The increase in smartphone usage has brought some new challenges for IT departments, including the health care market. IT teams are continuously having to ensure that they have enough security, as well as management capability, to ensure that their staff’s new devices can adequately serve their purposes without jeopardizing security or limiting their deployments.
Mobile device selection tends to be end user driven, unlike with desktops and servers. It is hard to define clear differentiators for many of these products at the hardware level, which can be problematic for IT departments. The eight pin connector on the new iPhone has many people concerned. This mainly impacts manufacturers who have developed a remote medical device that connects to the iPhone through the traditional 30-pin connector.
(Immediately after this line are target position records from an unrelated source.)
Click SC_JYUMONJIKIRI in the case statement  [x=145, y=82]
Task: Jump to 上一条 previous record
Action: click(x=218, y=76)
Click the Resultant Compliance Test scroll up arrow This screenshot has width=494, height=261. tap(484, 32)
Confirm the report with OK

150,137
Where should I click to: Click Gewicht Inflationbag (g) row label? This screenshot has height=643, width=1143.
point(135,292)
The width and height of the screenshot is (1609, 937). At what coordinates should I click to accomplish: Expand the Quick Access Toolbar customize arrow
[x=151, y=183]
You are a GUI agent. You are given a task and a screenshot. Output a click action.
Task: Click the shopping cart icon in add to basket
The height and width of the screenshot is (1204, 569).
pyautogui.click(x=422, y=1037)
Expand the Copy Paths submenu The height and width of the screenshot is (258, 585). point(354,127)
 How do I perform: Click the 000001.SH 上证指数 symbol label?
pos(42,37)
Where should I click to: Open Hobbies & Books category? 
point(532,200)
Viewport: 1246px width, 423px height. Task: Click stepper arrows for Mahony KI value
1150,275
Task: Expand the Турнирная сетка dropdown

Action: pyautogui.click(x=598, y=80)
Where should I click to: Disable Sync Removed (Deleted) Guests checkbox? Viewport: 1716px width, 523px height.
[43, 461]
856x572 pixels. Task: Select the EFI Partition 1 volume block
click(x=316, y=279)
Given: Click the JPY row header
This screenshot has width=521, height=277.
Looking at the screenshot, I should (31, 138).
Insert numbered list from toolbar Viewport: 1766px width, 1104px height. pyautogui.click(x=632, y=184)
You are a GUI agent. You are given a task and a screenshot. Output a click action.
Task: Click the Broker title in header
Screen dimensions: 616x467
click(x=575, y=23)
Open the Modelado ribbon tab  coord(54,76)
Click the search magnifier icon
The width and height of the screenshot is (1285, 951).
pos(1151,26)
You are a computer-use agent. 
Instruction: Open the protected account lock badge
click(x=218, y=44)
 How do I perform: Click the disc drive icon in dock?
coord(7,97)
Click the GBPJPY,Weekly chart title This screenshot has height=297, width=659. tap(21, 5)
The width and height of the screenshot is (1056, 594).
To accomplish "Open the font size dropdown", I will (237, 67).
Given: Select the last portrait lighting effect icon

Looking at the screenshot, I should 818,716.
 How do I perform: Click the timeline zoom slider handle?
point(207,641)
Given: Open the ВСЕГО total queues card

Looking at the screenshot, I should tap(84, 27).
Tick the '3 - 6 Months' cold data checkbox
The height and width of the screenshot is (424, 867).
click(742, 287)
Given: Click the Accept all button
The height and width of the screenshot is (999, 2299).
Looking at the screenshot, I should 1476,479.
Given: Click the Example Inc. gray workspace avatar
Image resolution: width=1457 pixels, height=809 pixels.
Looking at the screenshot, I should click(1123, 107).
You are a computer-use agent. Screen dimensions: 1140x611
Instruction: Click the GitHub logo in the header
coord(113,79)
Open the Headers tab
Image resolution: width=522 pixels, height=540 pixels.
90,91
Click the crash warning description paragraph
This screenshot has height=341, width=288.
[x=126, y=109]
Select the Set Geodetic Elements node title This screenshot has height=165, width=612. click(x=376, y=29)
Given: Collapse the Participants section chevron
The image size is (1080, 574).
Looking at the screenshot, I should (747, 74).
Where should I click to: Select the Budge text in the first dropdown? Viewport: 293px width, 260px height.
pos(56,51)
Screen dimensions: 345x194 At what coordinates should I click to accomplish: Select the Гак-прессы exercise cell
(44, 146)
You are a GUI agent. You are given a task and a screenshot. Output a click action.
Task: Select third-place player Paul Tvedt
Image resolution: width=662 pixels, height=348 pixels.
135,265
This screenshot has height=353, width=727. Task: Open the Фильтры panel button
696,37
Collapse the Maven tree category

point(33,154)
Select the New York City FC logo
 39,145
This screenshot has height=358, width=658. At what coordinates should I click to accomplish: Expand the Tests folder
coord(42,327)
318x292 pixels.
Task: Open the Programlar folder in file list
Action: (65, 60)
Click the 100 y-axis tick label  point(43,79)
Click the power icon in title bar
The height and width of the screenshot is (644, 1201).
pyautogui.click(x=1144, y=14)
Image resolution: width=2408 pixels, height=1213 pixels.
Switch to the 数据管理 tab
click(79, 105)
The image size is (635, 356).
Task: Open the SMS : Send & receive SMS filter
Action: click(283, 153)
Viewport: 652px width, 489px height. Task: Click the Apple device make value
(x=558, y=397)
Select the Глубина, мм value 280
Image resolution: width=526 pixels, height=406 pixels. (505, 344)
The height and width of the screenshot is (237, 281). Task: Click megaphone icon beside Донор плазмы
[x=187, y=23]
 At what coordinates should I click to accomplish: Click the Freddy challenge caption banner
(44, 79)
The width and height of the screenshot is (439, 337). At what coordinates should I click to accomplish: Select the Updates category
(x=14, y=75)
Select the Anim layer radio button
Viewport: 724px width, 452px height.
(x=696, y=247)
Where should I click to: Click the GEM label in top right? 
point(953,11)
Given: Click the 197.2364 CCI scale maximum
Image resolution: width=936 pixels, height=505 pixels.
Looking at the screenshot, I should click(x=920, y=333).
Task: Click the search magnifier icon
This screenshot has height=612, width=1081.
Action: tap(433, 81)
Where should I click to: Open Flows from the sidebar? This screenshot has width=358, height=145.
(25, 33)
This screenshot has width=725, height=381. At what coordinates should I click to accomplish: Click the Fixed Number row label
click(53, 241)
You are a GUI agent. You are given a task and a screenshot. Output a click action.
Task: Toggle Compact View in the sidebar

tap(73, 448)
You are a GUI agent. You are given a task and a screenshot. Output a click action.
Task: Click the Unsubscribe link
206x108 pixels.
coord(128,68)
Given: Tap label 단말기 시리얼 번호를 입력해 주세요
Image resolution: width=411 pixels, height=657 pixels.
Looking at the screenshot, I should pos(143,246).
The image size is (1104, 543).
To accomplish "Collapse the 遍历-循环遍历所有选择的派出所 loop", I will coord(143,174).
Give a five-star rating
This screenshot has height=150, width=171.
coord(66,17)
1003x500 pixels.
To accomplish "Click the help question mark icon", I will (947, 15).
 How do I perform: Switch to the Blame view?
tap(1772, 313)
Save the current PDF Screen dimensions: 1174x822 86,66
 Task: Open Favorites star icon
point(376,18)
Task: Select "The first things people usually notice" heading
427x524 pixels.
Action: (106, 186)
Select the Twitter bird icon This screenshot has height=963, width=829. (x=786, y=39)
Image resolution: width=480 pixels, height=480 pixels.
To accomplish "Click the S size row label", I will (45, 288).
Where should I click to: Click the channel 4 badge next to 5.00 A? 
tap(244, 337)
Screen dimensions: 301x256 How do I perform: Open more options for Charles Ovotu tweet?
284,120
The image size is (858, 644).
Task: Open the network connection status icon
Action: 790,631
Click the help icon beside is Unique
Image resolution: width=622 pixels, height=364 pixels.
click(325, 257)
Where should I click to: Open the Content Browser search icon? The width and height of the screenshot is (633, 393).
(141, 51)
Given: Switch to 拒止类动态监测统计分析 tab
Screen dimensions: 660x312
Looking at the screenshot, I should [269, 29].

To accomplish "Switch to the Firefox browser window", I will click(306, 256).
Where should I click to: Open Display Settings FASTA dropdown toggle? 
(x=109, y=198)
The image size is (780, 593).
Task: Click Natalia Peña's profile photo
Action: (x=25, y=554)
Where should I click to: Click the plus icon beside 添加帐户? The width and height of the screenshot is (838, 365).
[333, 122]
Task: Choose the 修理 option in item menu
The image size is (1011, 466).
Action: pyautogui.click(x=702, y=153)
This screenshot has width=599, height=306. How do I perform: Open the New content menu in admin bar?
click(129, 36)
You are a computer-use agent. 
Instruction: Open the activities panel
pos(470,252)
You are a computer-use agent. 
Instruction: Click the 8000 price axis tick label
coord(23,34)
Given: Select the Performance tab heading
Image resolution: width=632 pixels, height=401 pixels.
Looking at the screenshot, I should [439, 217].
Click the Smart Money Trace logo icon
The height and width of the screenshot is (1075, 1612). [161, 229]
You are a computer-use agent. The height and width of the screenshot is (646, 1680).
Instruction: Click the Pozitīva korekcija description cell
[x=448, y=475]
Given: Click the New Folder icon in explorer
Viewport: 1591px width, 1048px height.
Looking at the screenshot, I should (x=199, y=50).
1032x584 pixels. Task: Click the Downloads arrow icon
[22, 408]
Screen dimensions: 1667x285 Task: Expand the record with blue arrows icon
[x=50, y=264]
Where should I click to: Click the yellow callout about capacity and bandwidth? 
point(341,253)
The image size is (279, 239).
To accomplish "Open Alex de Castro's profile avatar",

Ensuring compatibility by supplying enough adapters to convert use of a 30-pin connector into the new eight-pin connector will add more work for IT folks and device manufacturers.
The iPhone 5 will provide significantly better performance than its predecessor, despite this minor setback. It will enable more mHealth Apps to take advantage of the graphics chip, processor, and display to bring better quality medical imaging, faster response from the native apps, and improved information exchange speeds.